18.12.2014

Arbeitsvertrag: Anforderungen an eine wirksame Vertragsstrafe bei Nichteinhaltung der Kündigungsfrist

Vorbemerkung

 

In der Praxis ist immer wieder zu beobachten, dass Arbeitnehmer die für sie geltende Kündigungsfrist nicht einhalten. Hierbei kommt es vor, dass eine unberechtigte fristlose Kündigung vorgeschoben wird oder mit einer unzutreffenden Begründung eine kürzere Kündigungsfrist behauptet wird. In manchen Fällen wird auch überhaupt keine Begründung gegeben. Motiviert wird ein solches vertragswidriges Verhalten oftmals dadurch, dass der Arbeitnehmer eine aus seiner Sicht attraktivere Stelle bei einem anderen Arbeitgeber antreten möchte, bei welchem ein dringender Beschäftigungsbedarf besteht. Würde der wechselwillige Arbeitnehmer die für ihn geltende Kündigungsfrist einhalten und somit nicht zeitnah zur Verfügung stehen, würde der neue Arbeitgeber die Stelle anderweitig vergeben.

### Vorliegendes Material
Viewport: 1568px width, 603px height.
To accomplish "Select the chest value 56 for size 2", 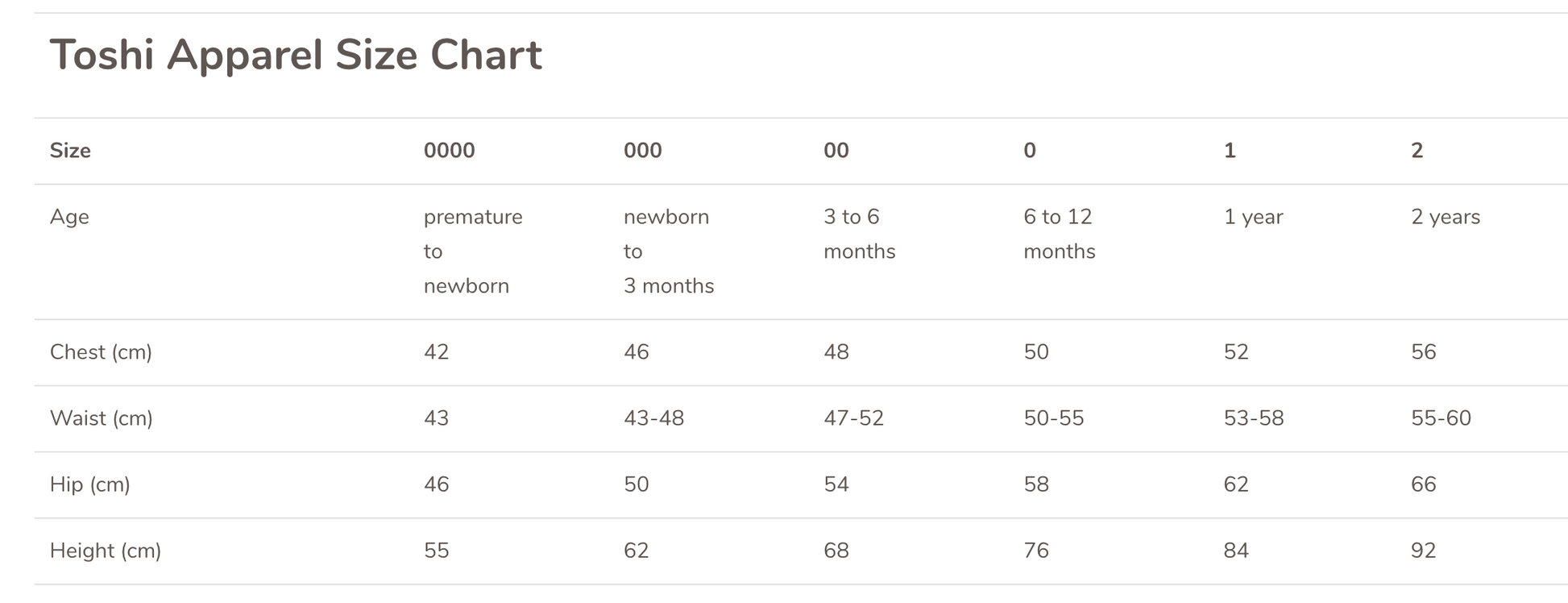I will pyautogui.click(x=1423, y=352).
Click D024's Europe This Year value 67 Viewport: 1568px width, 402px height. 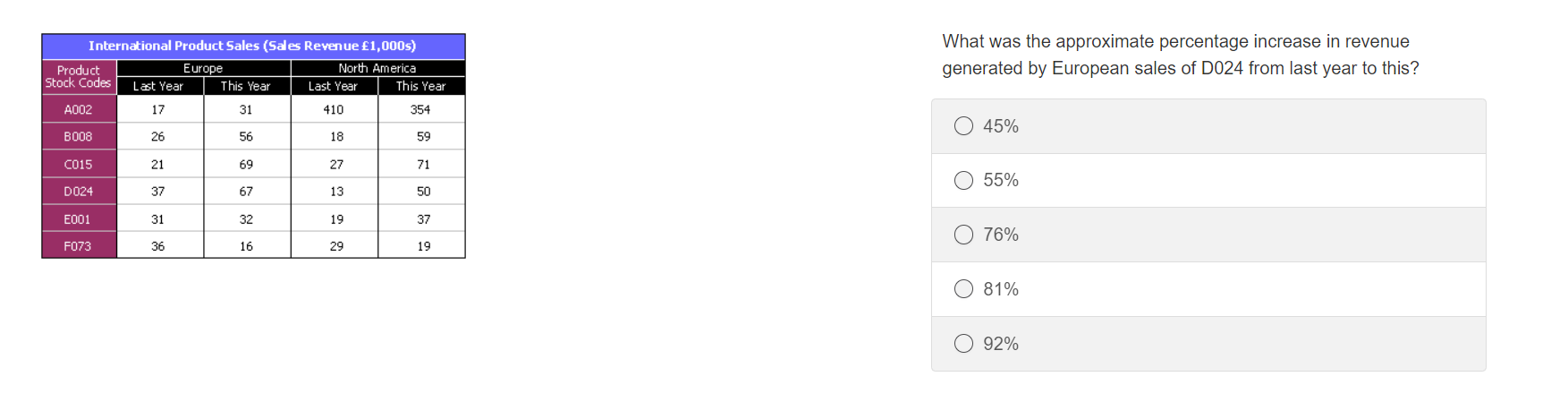click(x=246, y=192)
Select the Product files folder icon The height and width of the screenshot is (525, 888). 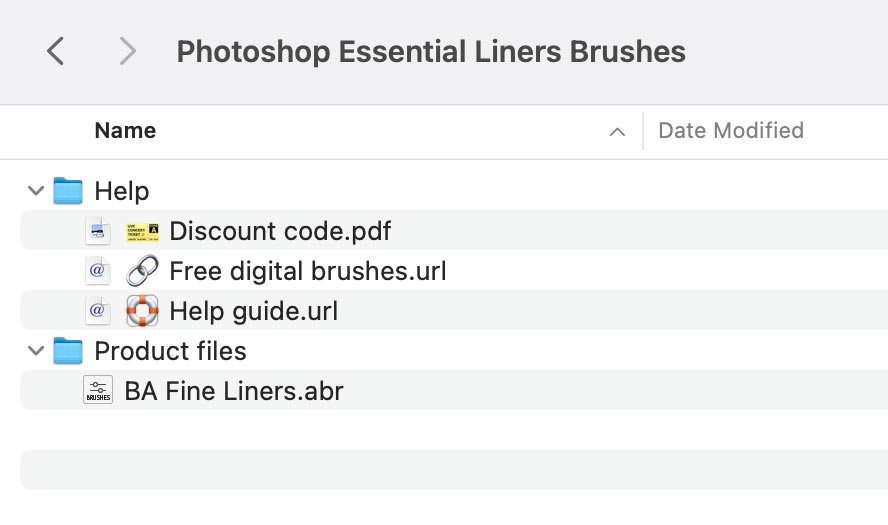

### Der Auftrag
Können Sie aus dem Text zur Vertragsstrafe bei Nichteinhaltung der Kündigungsfrist die Passage wortgetreu abschreiben, die mit „In der Praxis“ einsetzt und sich bis einschließlich „Stelle anderweitig vergeben.“ fortsetzt?

### Richtiges Ergebnis
In der Praxis ist immer wieder zu beobachten, dass Arbeitnehmer die für sie geltende Kündigungsfrist nicht einhalten. Hierbei kommt es vor, dass eine unberechtigte fristlose Kündigung vorgeschoben wird oder mit einer unzutreffenden Begründung eine kürzere Kündigungsfrist behauptet wird. In manchen Fällen wird auch überhaupt keine Begründung gegeben. Motiviert wird ein solches vertragswidriges Verhalten oftmals dadurch, dass der Arbeitnehmer eine aus seiner Sicht attraktivere Stelle bei einem anderen Arbeitgeber antreten möchte, bei welchem ein dringender Beschäftigungsbedarf besteht. Würde der wechselwillige Arbeitnehmer die für ihn geltende Kündigungsfrist einhalten und somit nicht zeitnah zur Verfügung stehen, würde der neue Arbeitgeber die Stelle anderweitig vergeben.